### Extrait du texte
* * * * * * *

10queen-commonwealth1-superJumbo

La reine Élisabeth adorée par ses sujets Tuvaluans [1] lors de sa visite de 1982.
Photo : Getty

… malgré des faits historiques gênants

La reine Elisabeth (sans accent aigü et avec un s comme en Allemagne, pas un z) « se sera distinguée par sa discrétion et son insignifiance », écrit Richard Latendresse dans le Journal de Montréal du 11 septembre, bravant ainsi la consigne de propagande du gouvernement; il cite en outre Fareed Zakaria (Washington Post et CNN) qui parle de sa « détermination de fer à rester ennuyeuse ».

Lundi le 19 septembre, le gouvernement Trudeau décrète un congé férié la commémorant. Notre supposé woke-en-chef ne l’a pas encore fait pour le 30 septembre voté par C-5 (juin 2021, au Parlement + sanction royale accordée) Journée nationale de la vérité et de la réconciliation, alors qu’une commémoration publique de l’histoire tragique et douloureuse des pensionnats et de leurs séquelles durables accélèrerait le processus de réconciliation. Les italiques de ma première partie reconstituent le dernier article d’Yves Engler.

* * * * * * *

### Extrait de données
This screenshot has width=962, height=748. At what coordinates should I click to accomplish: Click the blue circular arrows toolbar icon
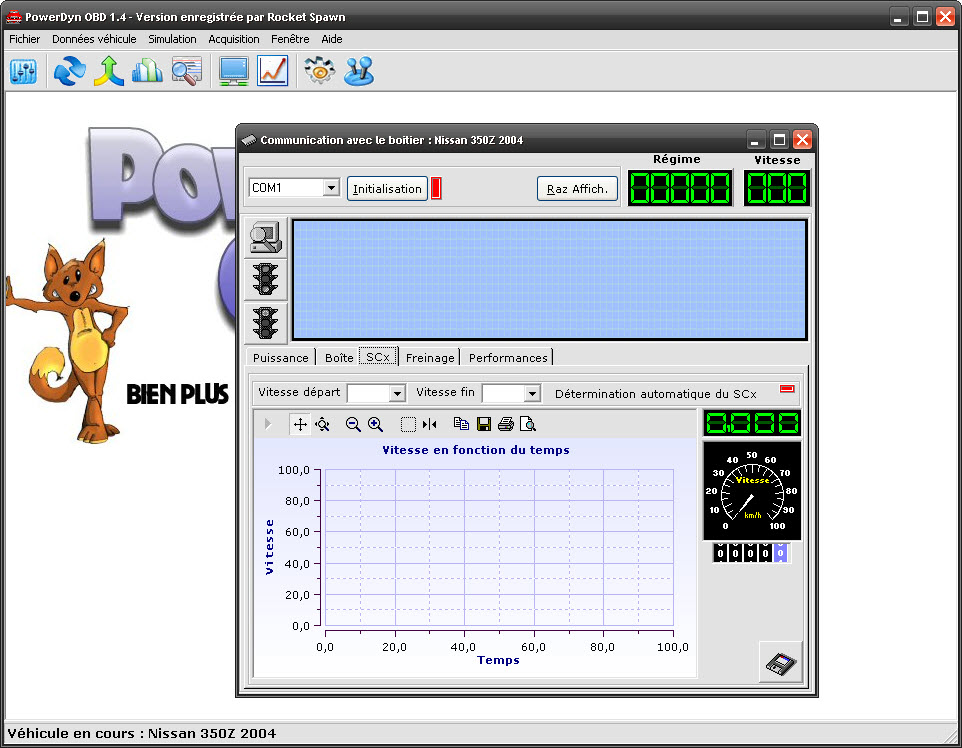click(x=69, y=71)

* * * * * * *

### Consigne
Répondez brièvement à partir de l'extrait du texte :
(a) Dans quel journal et à quelle date Richard Latendresse écrit-il sur la reine Elisabeth ?
(b) Quel jour le gouvernement Trudeau décrète-t-il un congé férié pour la commémorer ?
(c) Par quoi la Journée nationale de la vérité et de la réconciliation a-t-elle été votée, et quand ?
Les données ne sont pas nécessaires ici.

### Corrigé
(a) Dans le Journal de Montréal du 11 septembre.
(b) Le lundi 19 septembre.
(c) Par C-5, en juin 2021.